Читатель понял, что Эпонина, узнав сквозь решетку обитательницу улицы Плюме, куда ее послала Маньон, начала с того, что отвела от улицы Плюме бандитов, потом направила туда Мариуса, а Мариус после нескольких дней, проведенных в восторженном состоянии у этой решетки, влекомый той силой, которая притягивает магнит к железу, а влюбленного – к камням, из которых сложено жилище его возлюбленной, проник, наконец, в сад Козетты, как Ромео в сад Джульетты. Ему это далось даже легче, чем Ромео: Ромео пришлось перелезать через стену, а Мариусу – лишь слегка нажать на один из прутьев ветхой решетки, который шатался в своем проржавленном гнезде, словно старческий зуб. Мариус был худощав и легко проскользнул в образовавшееся отверстие.

Обычно на улице почти никого не бывало, к тому же Мариус появлялся в саду только ночью, поэтому ему и не грозила опасность, что его увидят.

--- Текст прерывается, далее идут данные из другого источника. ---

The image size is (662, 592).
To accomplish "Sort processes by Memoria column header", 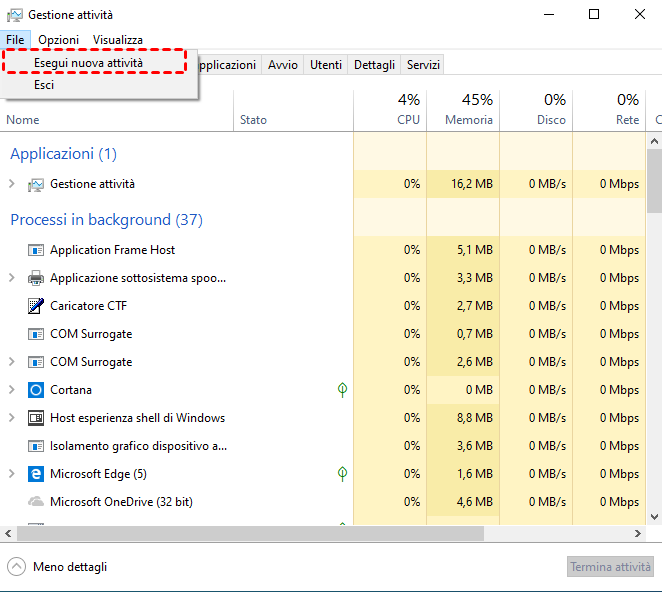I will pyautogui.click(x=463, y=110).
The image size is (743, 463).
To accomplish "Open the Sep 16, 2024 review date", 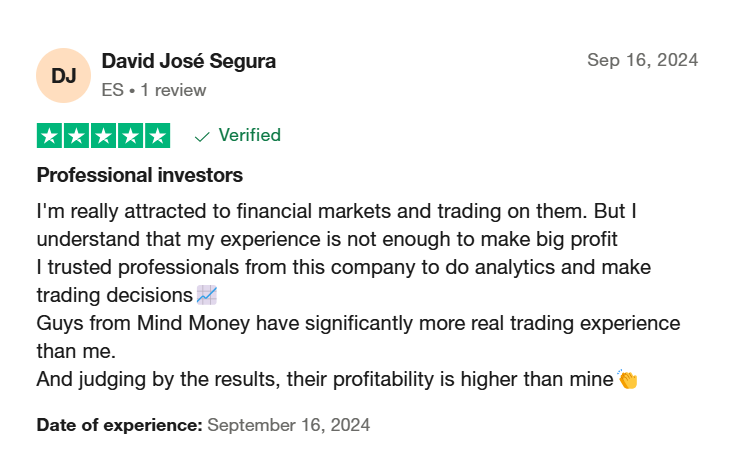I will click(643, 60).
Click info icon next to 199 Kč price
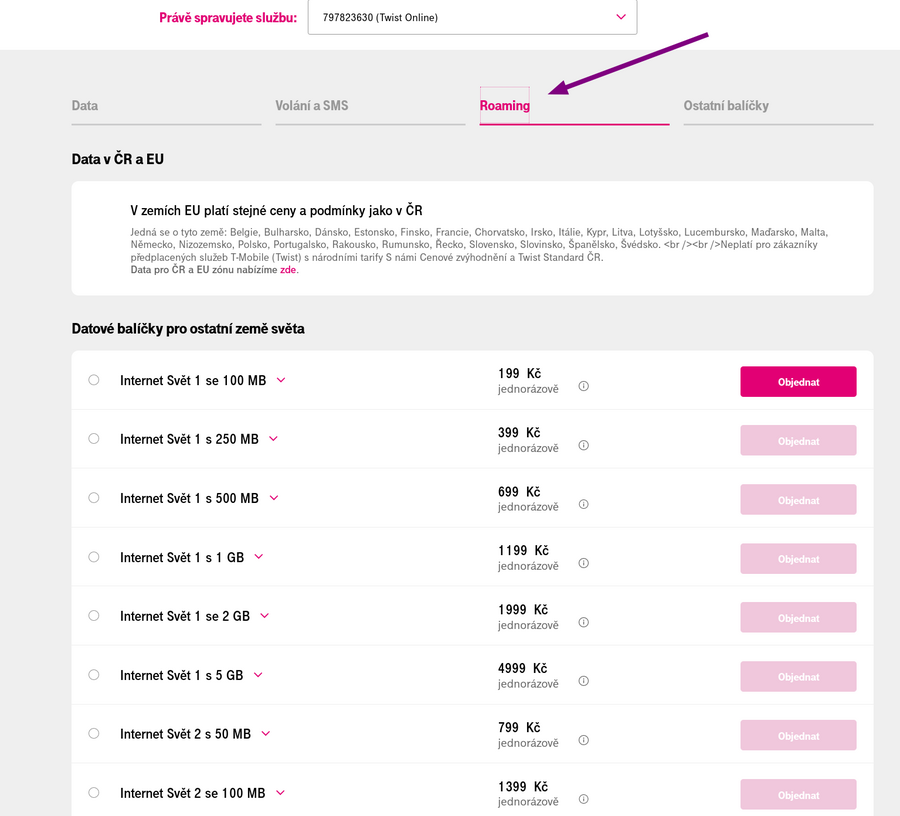Image resolution: width=900 pixels, height=816 pixels. pos(584,386)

Начиная с того благословенного и святого часа, когда поцелуй обручил эти две души, Мариус приходил туда каждый вечер. Если бы Козетта в то время полюбила человека не слишком совестливого и развратного, она бы погибла, ибо есть щедрые сердца, отдающие себя целиком, и Козетта принадлежала к числу таких натур. Одно из великодушных свойств женщины – уступать. Любви на той высоте, где она совершенна, присуща некая дивная слепота стыдливости. Но каким опасностям подвергаетесь вы, благородные души! Часто вы отдаете сердце, мы же берем тело. Ваше сердце мы отвергаем, и вы с трепетом взираете на него во мраке. Любовь не знает середины: она или губит, или спасает. Вся человеческая судьба в этой дилемме. Никакой рок не ставит более неумолимо, чем любовь, эту дилемму: гибель или спасение. Любовь – жизнь, если она не смерть. Колыбель, но и гроб. Одно и то же чувство говорит «да» и «нет» в человеческом сердце. Из всего созданного богом именно человеческое сердце в наибольшей степени излучает свет, но, увы, оно же источает и наибольшую тьму.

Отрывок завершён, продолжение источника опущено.